Las estatuas que representan a Cristóbal Colón de ninguna manera han permanecido ajenas a esta vorágine de rectitud política y en todo el continente muchos grupos representantes de los pueblos originarios exigieron su derribo.

Decía más arriba que una estatua es en realidad toda una manifestación ideológica que obliga a quien pasa a mirarlo, a sentir su presencia, a hacerlo recordar las razones por las que ahí se encuentra. Todo los que circulan a sus pies, están obligados a reconocer su existencia, le guste o no.

Es por esto que creo que hay justas razones para retirar el monumento del navegante genovés.
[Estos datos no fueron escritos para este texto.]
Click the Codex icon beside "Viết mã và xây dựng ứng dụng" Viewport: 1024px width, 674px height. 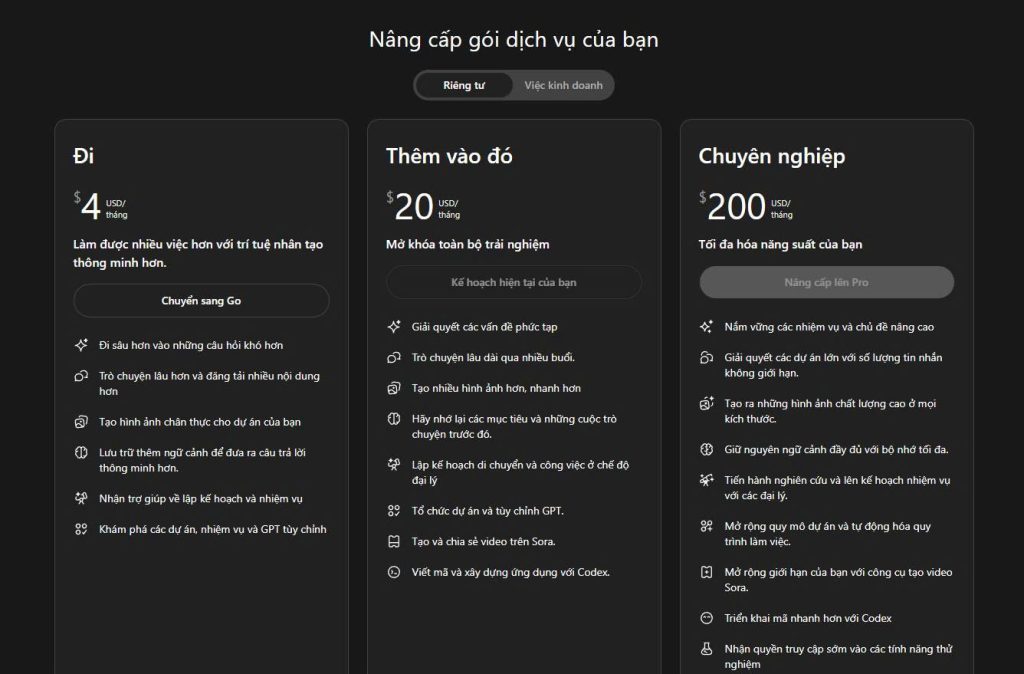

Para muchos el supuesto descubrimiento de América no representa un motivo de fiesta sino de luto debido a las nefastas consecuencias que tuvo ese proceso histórico.

Muchos argumentarán que Colón, para bien o para mal, representa una parte de nuestra historia, al igual que las estatuas de los defensores de la esclavitud lo son para los que viven en el sur de Estados Unidos.
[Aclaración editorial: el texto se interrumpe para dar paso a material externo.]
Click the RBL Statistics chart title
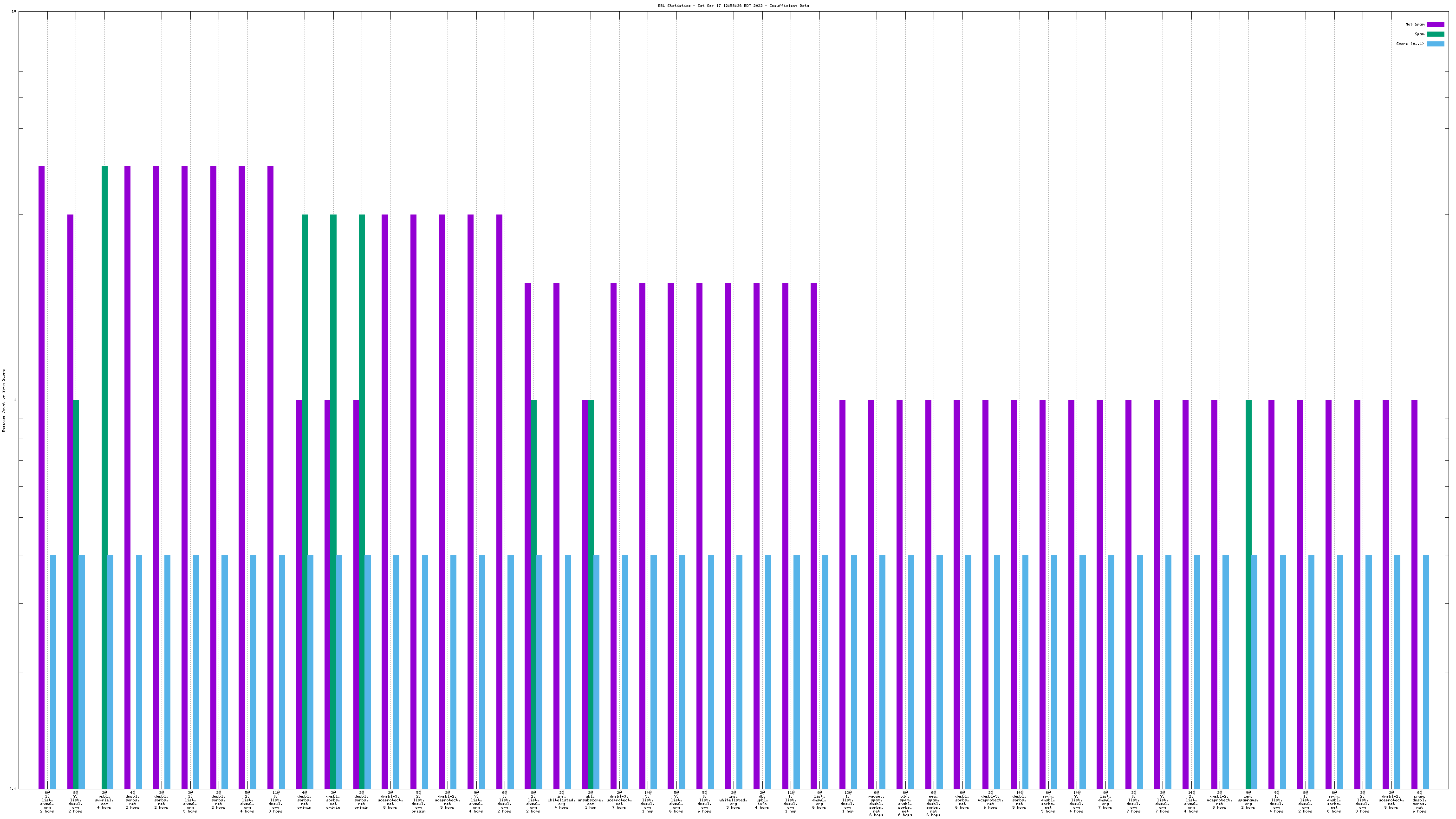The image size is (1456, 819). (x=733, y=6)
Aquí la cuestión no es tanto si Colón es parte de nuestra historia, la pregunta es, ¿queremos que el recordatorio de un hecho, que para algunos fue infame, permanezca erecto en medio de una de las avenidas más representativas de nuestra ciudad?

Me gustó mucho una solución que ya se está aplicando en algunas partes: en Estados Unidos los monumentos de los secesionistas están siendo trasladados a museos especializados, quizá el lugar ideal para colocar la historia (sea buena o sea mala).

Alemania también se vio inundada por cientos de estatuas y monumentos durante los dos períodos más oscuros de su historia. Para evitar controversia y a la vez mantener una memoria histórica de estos hechos, se creó un museo especializado en la Ciudadela de Spandau, donde se exhiben las piezas que fueron removidas de las calles de Berlín.

Estos son lugares que no son plazas públicas, en los que no se fuerza a nadie a aceptar su presencia, lugares a los que sólo acceden quienes quieren repasar y contemplar la historia, un recinto cerrado y discreto dedicado a ello de forma exclusiva.

Sí, en lo personal pienso que es tiempo de dejar de imponer la presencia de Cristóbal Colón en el Paseo de la Reforma.

¿Qué poner en su lugar?

Lo ideal sería buscar, por medio de un consenso entre nuestra sociedad, algo que verdaderamente nos represente a todos para que así ocupe ese lugar de honor en medio de una de las avenidas más importantes de nuestra capital.